Chuang wrote that "the advice from the security industry is universal: Ignore, delete or send spam to a junk folder. And whatever you do, proceed with caution if you’re tempted to click that ‘Unsubscribe’ link, since it could open the gates for even more spam or something much more malicious. "
Sounds like good advice, but Linda Browning, a Denver marketing director, confronted Chuang:
Don’t bother checking your spam folder. I completely disagree. Both Microsoft and Google do a horrible job of deciding what is spam. For example, they routinely send to spam emails that are replies to a personal email I sent someone. No matter how many times I mark “Not spam,” neither system ever “learns.” (And my settings are correct.) Not checking the spam folder means missing emails you need to read.
"Don’t bother unsubscribing from spam emails — either complain or delete. As a marketer, I rely on customers to tell me when they don’t want to receive marketing emails. And I honor their requests. Unsubscribing is exactly what someone should do, to make the emails stop. "
As we all know, columnists always get the last word. Chuang replied:
“Really Linda?
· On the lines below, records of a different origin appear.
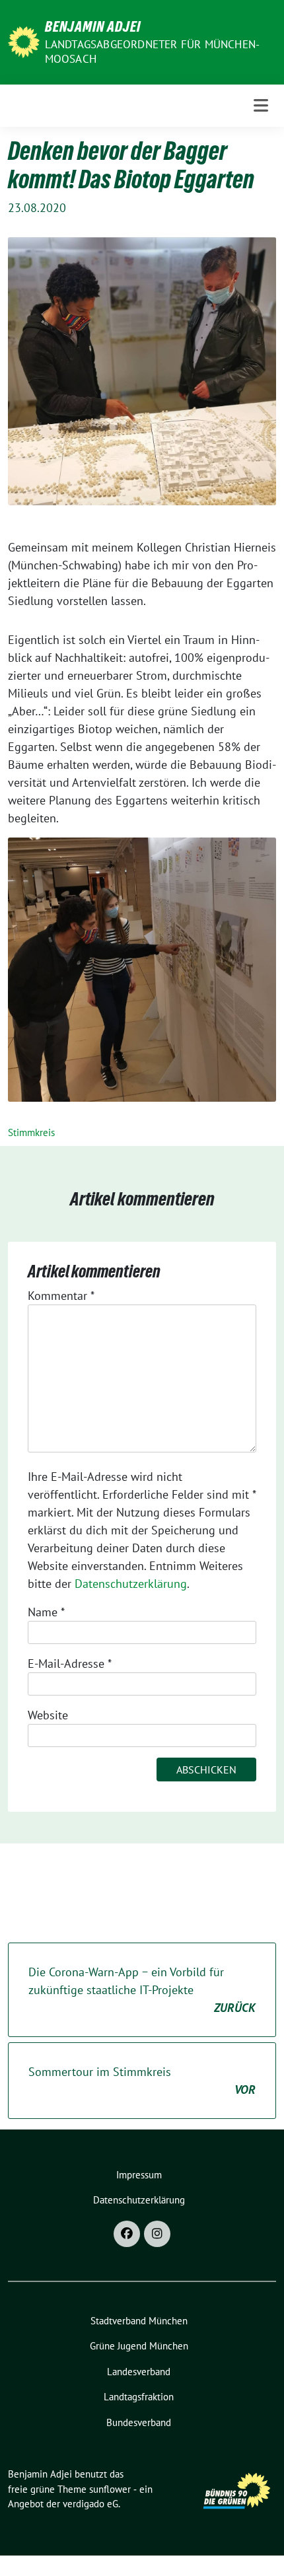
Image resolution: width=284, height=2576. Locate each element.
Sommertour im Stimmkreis (142, 2080)
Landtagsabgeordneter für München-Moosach (152, 51)
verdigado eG (90, 2503)
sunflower (110, 2489)
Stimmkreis (31, 1132)
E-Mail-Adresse (70, 1663)
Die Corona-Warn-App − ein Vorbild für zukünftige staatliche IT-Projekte (142, 1989)
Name (46, 1612)
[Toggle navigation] (261, 105)
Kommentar (61, 1295)
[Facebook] (127, 2234)
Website (48, 1715)
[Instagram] (157, 2234)
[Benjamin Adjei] (24, 40)
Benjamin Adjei (93, 26)
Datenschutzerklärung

In general, the definition of spam is that it is an unsolicited email. If you’re sending messages to people who did not ask for them, that’s spam. It’s certainly not my job to help marketers make sure unwanted messages get to consumers.
“Think about what you’re asking me to do — tell readers (several who have asked me whether they should have paid that online stranger $300 to access their PC) to open that spam message anyway AND click on a link! — now that’s irresponsible.
“The industry — which includes Google and Microsoft — needs to fix the problem that not only annoys readers to no end, but threatens the security and privacy of their computers and personal data. Please find a better way to do your job.”
So who’s right?
Both parties are. Chuang is correct that people should not be inundated with unwanted email, and that companies have to do a better job on cyber security.
But Browning is on target when she says that the unsubscribe button is a better mechanism for getting off email lists than the junk mail folder. And it’s what people are actually doing.
In a recent survey, Adestra found that 73% of consumers are hitting the unsubscribe button, up from 65% in 2016.
That means your customers care enough to say "’No, thanks,’” instead of deleting it or clicking the spam button, Adestra writes.
Those stats put the lie to the idea that people prefer the spam folder.
To the extent they’re prospecting by email, reputable companies use permission-based lists. The term “unsubscribe” implies that someone subscribed to something.
Best practices — and CAN-SPAM — require that you let people unsubscribe. If you can, find out why they did: It could be your content, or maybe the person just isn’t a prospect. But leave them alone if they have opted out.
Want to avoid unsubscribes? Send more relevant messages.
“While there is concern that newer messaging platforms will cannibalize the email audience, in general younger cohorts remain loyal to email,” writes eMarketer analyst Jillian Ryan, author “Email Marketing Benchmarks 2017: Metrics Steady as Data Creates Better Context and Relevance,” a report being offered by eMarketer.
Ryan adds that “as email volume increasingly grows each year, it’s likely that users are becoming more particular about their desire for more tailored messages.”
That’s the answer — that and education on what emails not to open.